Records for processing:

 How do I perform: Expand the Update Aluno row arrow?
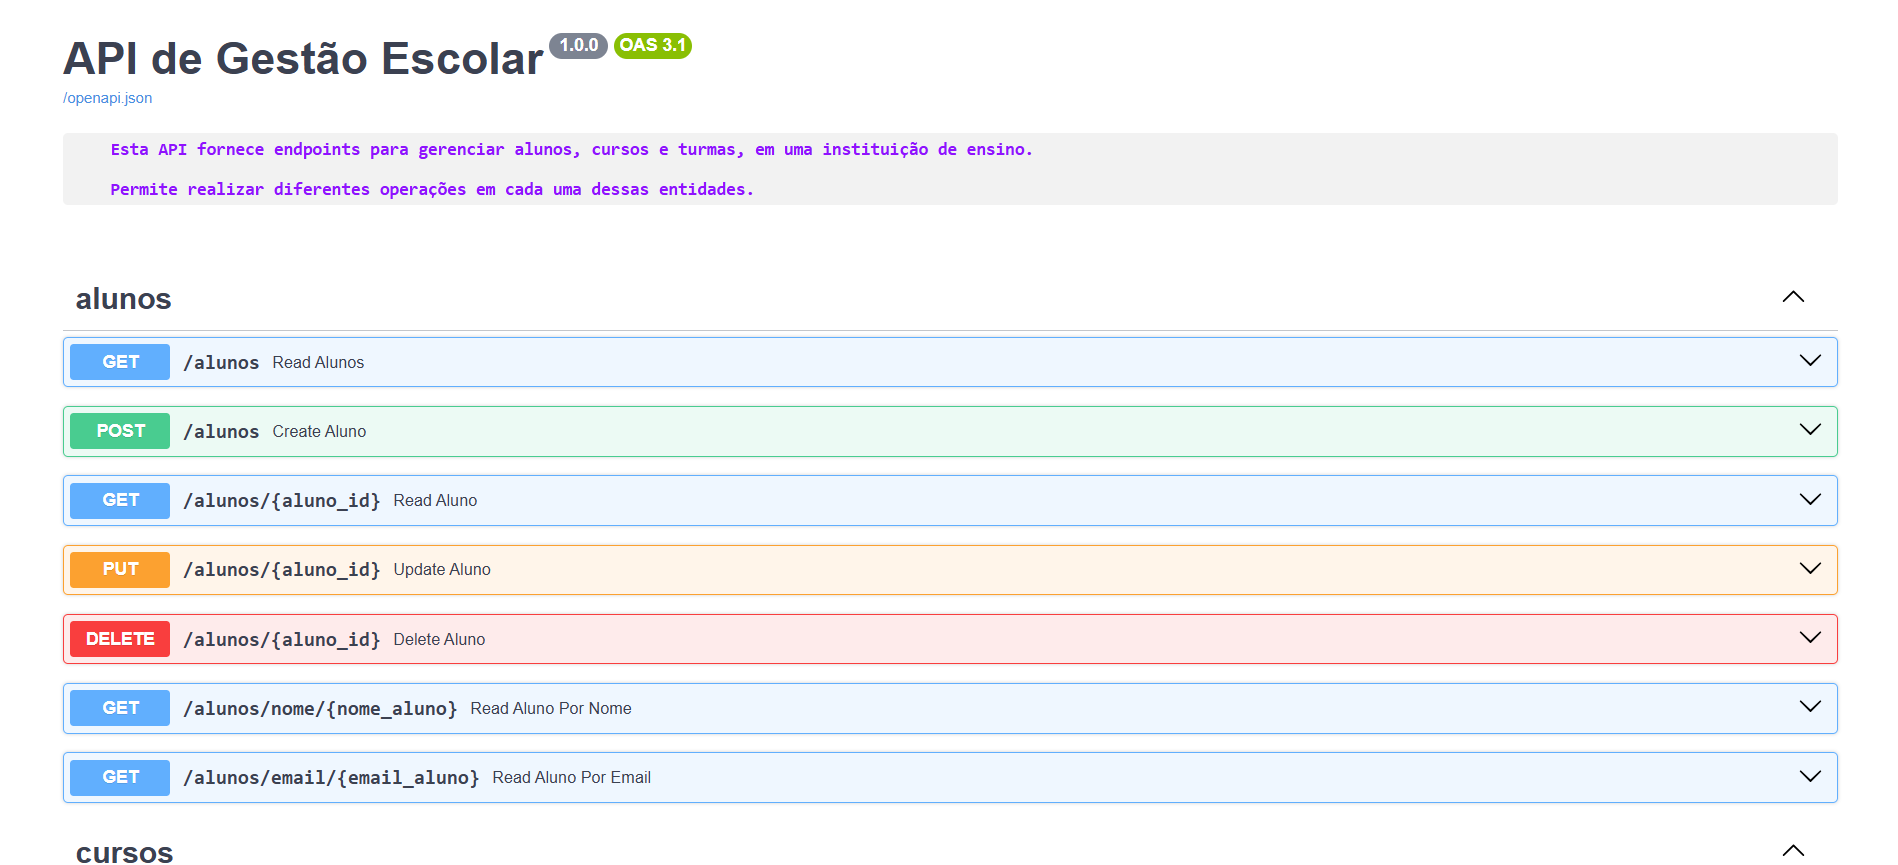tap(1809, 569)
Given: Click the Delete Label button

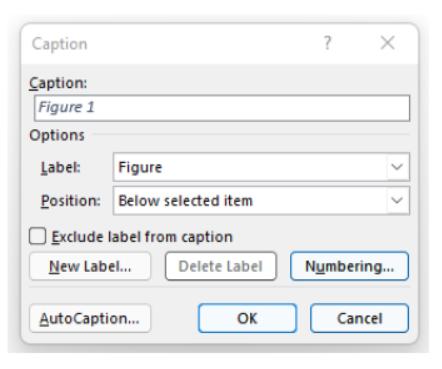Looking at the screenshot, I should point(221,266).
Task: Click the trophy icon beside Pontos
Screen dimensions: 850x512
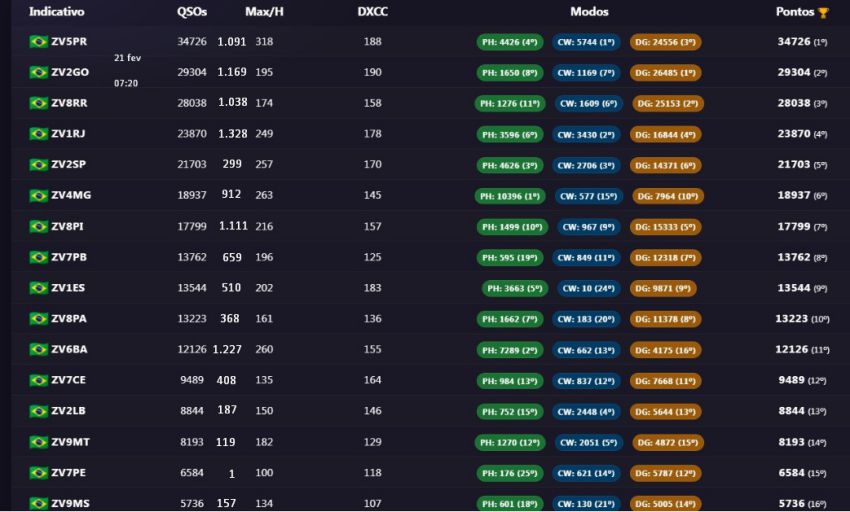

Work instructions: Could you reproduce the items above word for word, leaving out the pictures?

Task result:
 How do I perform: Expand the Update Aluno row arrow?
tap(1809, 569)
Given: Click the Delete Label button

Looking at the screenshot, I should point(221,266).
Task: Click the trophy icon beside Pontos
Screen dimensions: 850x512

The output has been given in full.